Is there a criteria for distinguishing well-written (or well designed) programs from ill-written programs?
Here is what may very well be the best definition for quality in software:
A well-written program is a program where the cost of
implementing a feature
is constant throughout the program's lifetime.
The rationale is simple - if it gradually takes more and more time to add a feature to a program, you'll ultimately reach a point where it is just too expensive to change the code. This is plain economy: past that point it won't be worthwhile to add even the tiniest feature and the project will practically stall.
This was the intuition. To make things more precise, let me explain the basic terminology:
- Cost: time needed for programming. In this post I will speak about the total cost of the program and about the cost per feature.
- Feature: A change in the external behavior of the program whose completion can be determined objectively. For the purposes of this discussion there is no need to distinguish between adding something new, changing something old or fixing something that is broken. We will collectively refer to these activities as "implementing a feature". This definition coincides with the definition of a story in the Extreme-Programming world.
The last term that needs to be precisely defined is "constant". Providing a good definition for this term is hard because development costs tend to fluctuate so we need to find a definition that can tolerate fluctuations. In short, the challenge boils down to this: If it takes 10 hours to implement feature #1 and 12 hours to implement feature #2 does this mean the cost is not constant?
The best way to abstract away these natural fluctuations in costs, is to use the
big-O notation that is typically used for expressing the performance of algorithms. Using this notation we obtain the following precise definition of software quality:
A program is considered to be well-written if its total cost function behaves like o(n) where n is the number of features in the program
Note that a total cost of O(n) reflects an O(1) cost per feature (amortized), so we can rewrite this definitions in terms of a per-feature cost.
Why do I like this approach for quality? Four reasons:
First, it can be objectively measured.
Second, it is normalized: this approach establishes a standard scale by which program can be
measured and compared. For example: a total cost of O(n*n*n) is certainly worse than O(n*n); or: a total cost O(n*log n) is usually a close enough approximation of O(n). In short, we can quantify how far are we from the "good" end of the scale.
Third, this measure of quality captures the bottom line: value delivered to clients. Many software metrics capture artifacts of the development process (hours worked, lines of code, classes written, method per class, etc.). Such metrics only testify to the quality of the
process. They do not testify to the quality of the
outcome. In order for these metrics to be useful one should show that the measured artifact is correlated with properties of the outcome. This rarely happens. The definition presented here largely ignores the process. It cuts to the chase and measures the outcome.
Finally, this approach acknowledges the fact that a program is a complex system. It does so by measuring the program as a whole. It is difficult (or even impossible) to estimate the quality of a program from the quality of its individual sub-parts. Here are a few examples to illustrate the pitfalls of measuring software quality in pieces:
- Example #1: Suppose I have a piece of code that - when examined in isolation - turns out to be really crappy. Somewhere in the program there is an excellent suite of tests that cover this piece from every possible angle. This suite makes the piece much more manageable than a similar well-written piece that has no tests.
- Example #2: Sometime bad code can be located in unimportant modules.
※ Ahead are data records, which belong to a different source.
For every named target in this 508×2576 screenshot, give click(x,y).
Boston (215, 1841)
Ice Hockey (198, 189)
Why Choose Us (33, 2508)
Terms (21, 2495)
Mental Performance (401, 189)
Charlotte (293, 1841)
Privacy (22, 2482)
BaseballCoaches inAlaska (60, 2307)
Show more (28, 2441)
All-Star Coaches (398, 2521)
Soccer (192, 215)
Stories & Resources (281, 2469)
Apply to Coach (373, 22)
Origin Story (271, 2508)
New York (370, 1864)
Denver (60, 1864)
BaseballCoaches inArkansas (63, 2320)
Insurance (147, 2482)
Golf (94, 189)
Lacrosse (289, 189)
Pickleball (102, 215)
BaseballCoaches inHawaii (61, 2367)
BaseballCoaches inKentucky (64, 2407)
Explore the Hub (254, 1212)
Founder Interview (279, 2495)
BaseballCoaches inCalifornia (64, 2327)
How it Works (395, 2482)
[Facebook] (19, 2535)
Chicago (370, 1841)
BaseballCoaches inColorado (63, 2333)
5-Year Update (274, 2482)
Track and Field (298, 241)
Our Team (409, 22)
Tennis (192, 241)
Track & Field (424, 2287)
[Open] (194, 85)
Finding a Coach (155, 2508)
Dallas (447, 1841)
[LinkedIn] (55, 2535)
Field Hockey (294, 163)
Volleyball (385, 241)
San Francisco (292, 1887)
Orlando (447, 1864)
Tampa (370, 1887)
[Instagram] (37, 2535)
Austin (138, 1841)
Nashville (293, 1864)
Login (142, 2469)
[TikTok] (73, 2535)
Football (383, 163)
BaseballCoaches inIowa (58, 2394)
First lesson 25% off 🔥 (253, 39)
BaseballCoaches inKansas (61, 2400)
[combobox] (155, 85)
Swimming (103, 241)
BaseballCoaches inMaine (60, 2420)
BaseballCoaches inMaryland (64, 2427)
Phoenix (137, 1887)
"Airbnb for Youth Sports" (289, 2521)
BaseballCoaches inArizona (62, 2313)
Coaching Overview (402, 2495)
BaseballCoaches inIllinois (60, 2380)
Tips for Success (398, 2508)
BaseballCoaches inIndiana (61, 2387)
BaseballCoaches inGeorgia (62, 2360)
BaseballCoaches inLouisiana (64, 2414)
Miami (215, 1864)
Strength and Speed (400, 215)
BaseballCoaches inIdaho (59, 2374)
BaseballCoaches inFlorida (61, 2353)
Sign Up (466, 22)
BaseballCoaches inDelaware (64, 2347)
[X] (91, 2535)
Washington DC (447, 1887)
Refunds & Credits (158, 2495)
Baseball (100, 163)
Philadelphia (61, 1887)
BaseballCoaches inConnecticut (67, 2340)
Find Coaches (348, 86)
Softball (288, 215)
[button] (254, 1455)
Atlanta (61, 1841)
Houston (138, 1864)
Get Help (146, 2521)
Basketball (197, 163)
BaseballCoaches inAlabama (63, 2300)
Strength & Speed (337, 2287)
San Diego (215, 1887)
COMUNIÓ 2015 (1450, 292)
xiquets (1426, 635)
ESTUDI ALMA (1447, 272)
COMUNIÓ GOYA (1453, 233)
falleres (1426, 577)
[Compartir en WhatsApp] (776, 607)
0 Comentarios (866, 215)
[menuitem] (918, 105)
Imagine a program that realizes sophisticated analysis on data coming from CSV (comma separated values) files. The input module of this program reads the input file and populates an in-memory matrix. Even if this input module is badly written, its effect on the overall quality of the program is minimal. At any point I can replace the implementation of the input module because it has a crisp interface (the said matrix) that isolates it from the rest of the code.
- Example #3: The problem that my program needs to solve can be nicely expressed as a Domain Specific Language (DSL). Thus, I define a DSL (an external DSL to be precise) , write an interpreter for this DSL and then implement the solution to the problem by writing a program in that DSL. If the DSL is a good DSL (that is: solutions to domain problems can be easily expressed in it) the quality of the whole program is high regardless of the quality of the interpreter.
The definition of quality presented here is quite close to the notion of
RTF as coined by Ron Jeffries. However, the definition here is a bit more relaxed - it does not require tested features. This is because constant delivery of features requires constant refactoring (you can't plan everything in advance). And, constant refactoring requires testing - otherwise you will not be able to detect incorrect refactoring steps an you'll end up introducing bugs into the program which sooner or later will slow you down.